ACM Web Conference 2025: Marcelo Mendoza presents AI method to improve information extraction in news stories
It was precisely in Sydney, Australia, where Marcelo Mendoza, DCC UC academic and CENIA principal investigator and IMFD research associate, presented two new techniques for language models such as GPT-4o, Claude and Gemini to extract key data from news and formulate questions and answers like a human reader. The study was developed in conjunction with: Hans Löbel, shared vacancy professor DCC - Transport UC and CENIA researcher, Brian Keith from Universidad Católica del Norte and PhD student Carlos Muñoz.
Thinking in a journalistic scenario, extracting key information from news articles - organized around the questions "Who", "What", "When", "Where", "Why" and "How" (5W1H) - has been a fundamental strategy in digital journalism to empower search systems. With the rise of large language models (LLM) - such as GPT (OpenAI), Gemini (Google) or Claude (Anthropic), among others - a renewed interest in their potential to more effectively perform information extraction tasks has emerged.

Marcelo Mendoza, presented at The ACM Web Conference 2025, a research entitled "Imitating Human Reasoning to Extract 5W1H in News", which was held from April 28 to May 2 in Sydney, Australia. The research proposes an approach that seeks to improve the automatic extraction of information in news utterances (5W1H), using language models and focusing particularly on their ability to mimic human reasoning.

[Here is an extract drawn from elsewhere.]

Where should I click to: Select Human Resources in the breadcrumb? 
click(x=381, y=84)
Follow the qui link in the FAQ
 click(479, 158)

The research introduces two new "Chain of Thought" (COT) techniques in AI models that have the ability to reason imitatively when performing complex tasks. The research proposes the use of extractive reasoning, which directs the language model (LLM) to identify and highlight relevant details directly in the text, and question-level reasoning, which guides the model to formulate and answer questions as a human reader would.

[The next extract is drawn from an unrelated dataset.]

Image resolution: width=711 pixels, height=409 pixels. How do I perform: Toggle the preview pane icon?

Experiments with state-of-the-art language modeling (LLM) showed that the proposed TOC techniques far outperform traditional extraction methods.
According to the declarations of the academic Marcelo Mendoza in the portal of the National Center for Artificial Intelligence, he states: "the results of this study have the potential to transform the way in which automatic systems process news, facilitating more precise searches and a better organization of information on the web".